Re: Marmite and other "unique" foods
From: | Paul Bennett <paul.bennett@...> |
Date: | Monday, October 4, 1999, 9:58 |
Christophe writes:
>>>>>>
Barry Garcia wrote:
>
> grandsir@natlab.research.philips.com writes:
> >"if you want to make the recipe, just use
> >Nuoc-Nam that you can find nearly everywhere".
>
> Nuoc-Nam, hmm sounds Vietnamese. Right?
> Btw: if it's a fish sauce, then fish sauce is good in limited quantities.
> Definately adds flavor to rather boring dishes :).

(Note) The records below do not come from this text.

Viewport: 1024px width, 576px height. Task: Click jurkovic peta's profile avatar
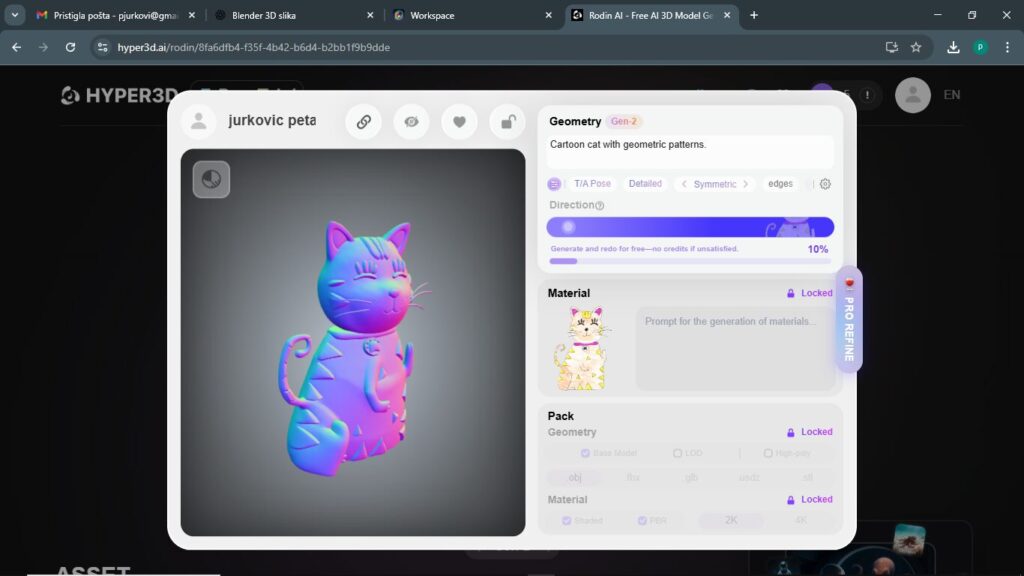[199, 121]
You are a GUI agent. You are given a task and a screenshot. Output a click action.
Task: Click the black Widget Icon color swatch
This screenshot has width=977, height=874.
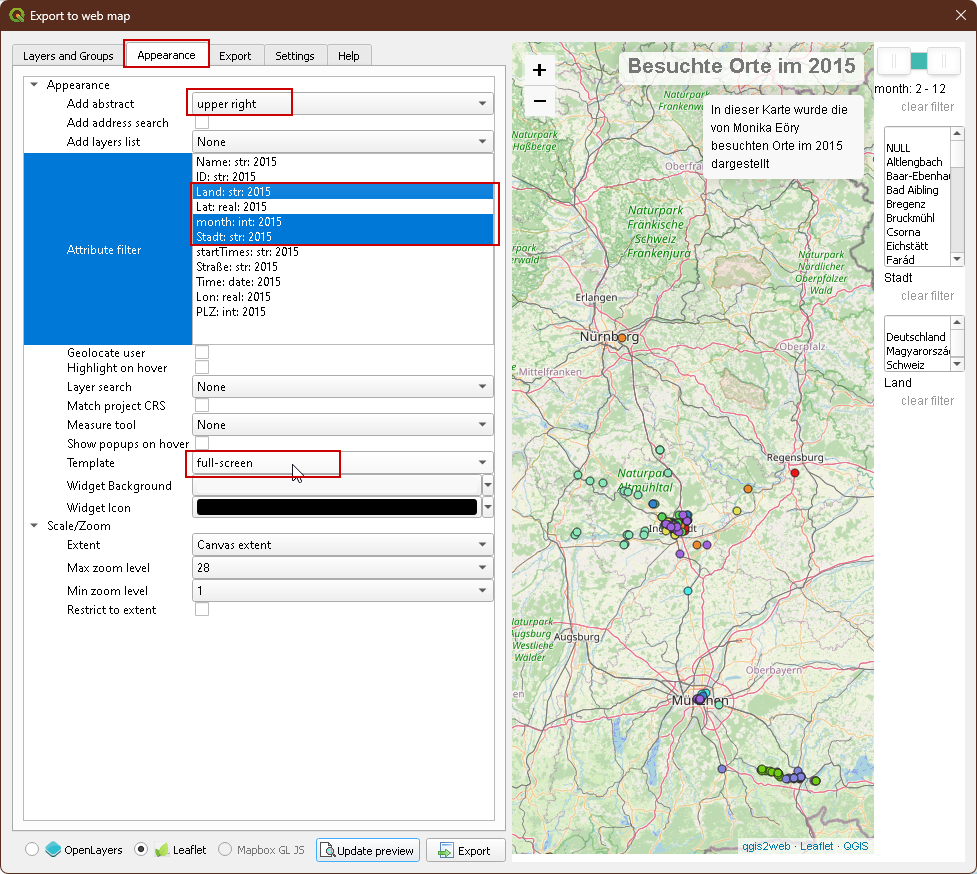(x=337, y=507)
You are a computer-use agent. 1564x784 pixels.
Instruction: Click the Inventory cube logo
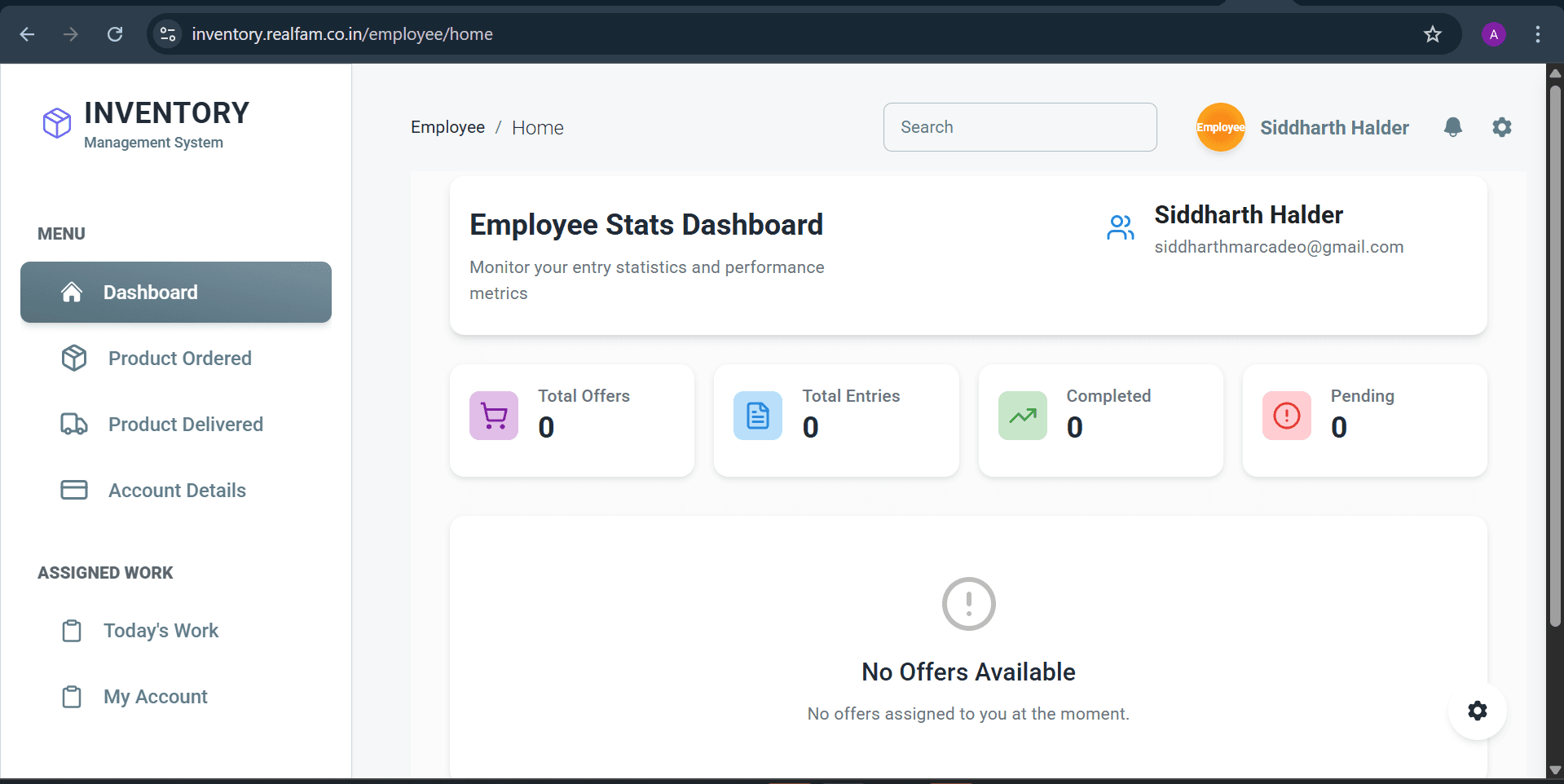pyautogui.click(x=55, y=123)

Yes, it is effectively Vietnamese (or Korean maybe? No, Vietnamese I
think, even if in France we tend to mix everything that comes from those
places. In France it's difficult to find a real Chinese restaurant for
example. Most of them are rather Chinese-Vietnamese restaurants). And
it's a sauce made with rotten fish, just like "garum". As I like very
tasty dishes (even more when the taste is rather "tough" or spicy), I
find Nuoc Nam very good indeed :) .
<<<<<<
Is this also known as Nam Pla (sp?), the Thai fish-sauce? It seems to be about
the same sort of thing? Very good in moderation, but a far less pleasant taste
than soy sauce if overindulged in, IMO.